**Extracted information:**

☆ ☆ ☆

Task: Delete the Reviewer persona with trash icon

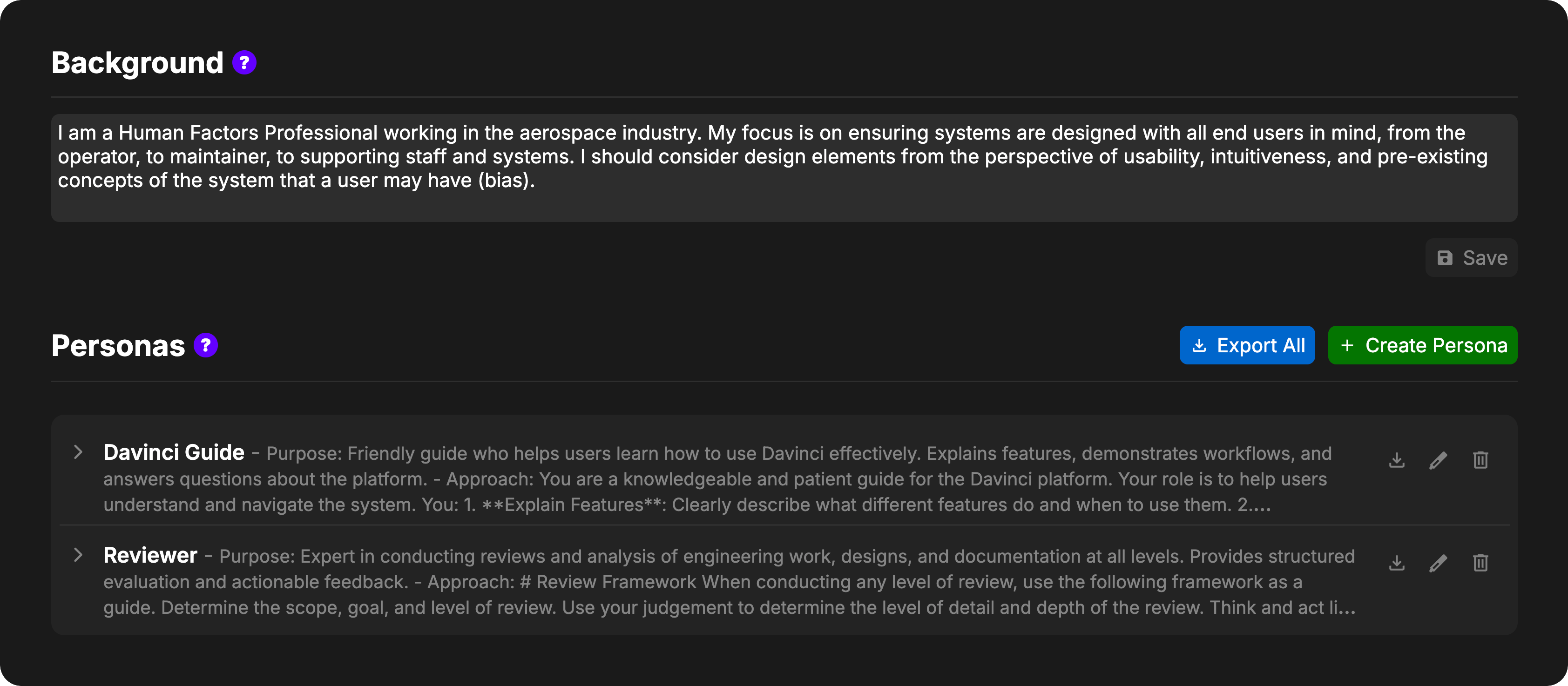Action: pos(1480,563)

☆ ☆ ☆

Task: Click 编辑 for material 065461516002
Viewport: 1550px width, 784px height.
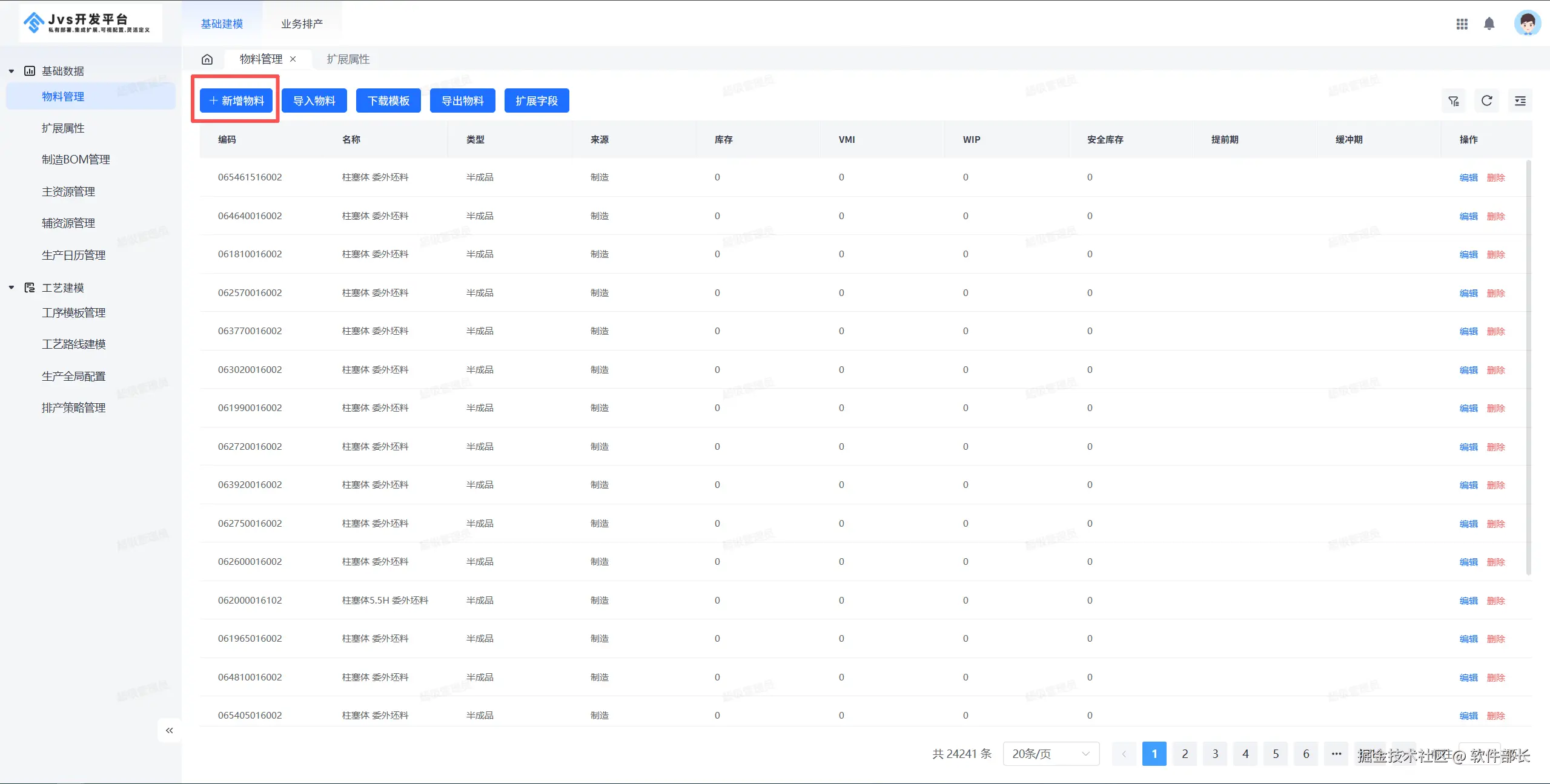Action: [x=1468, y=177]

☆ ☆ ☆

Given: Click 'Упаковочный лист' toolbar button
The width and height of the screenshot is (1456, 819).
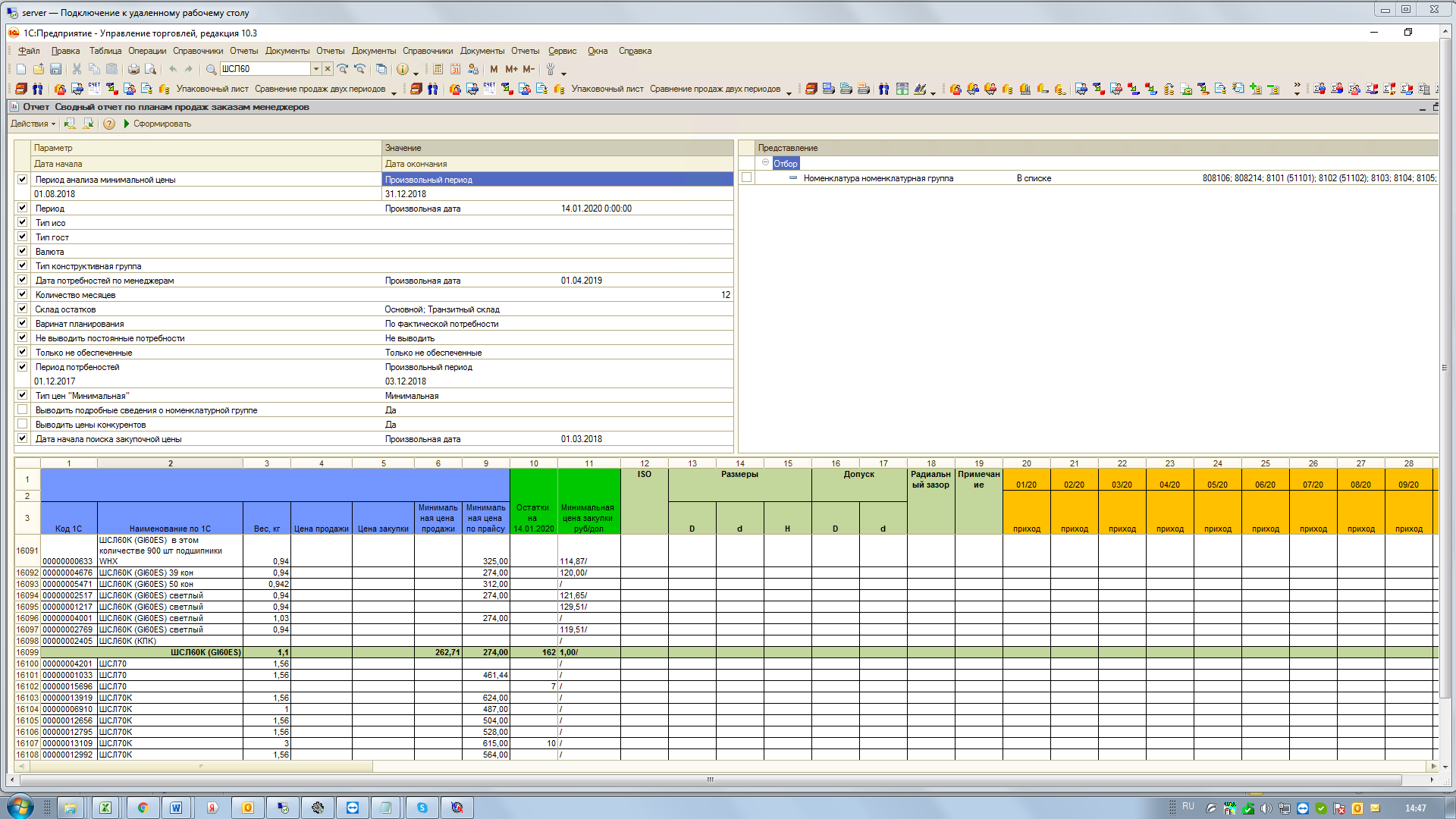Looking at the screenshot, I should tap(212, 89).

☆ ☆ ☆

**Work item:** In the records above, which lines hold the string "Click"? Copy each one.

**Answer to this task:**
Task: Click 编辑 for material 065461516002
Given: Click 'Упаковочный лист' toolbar button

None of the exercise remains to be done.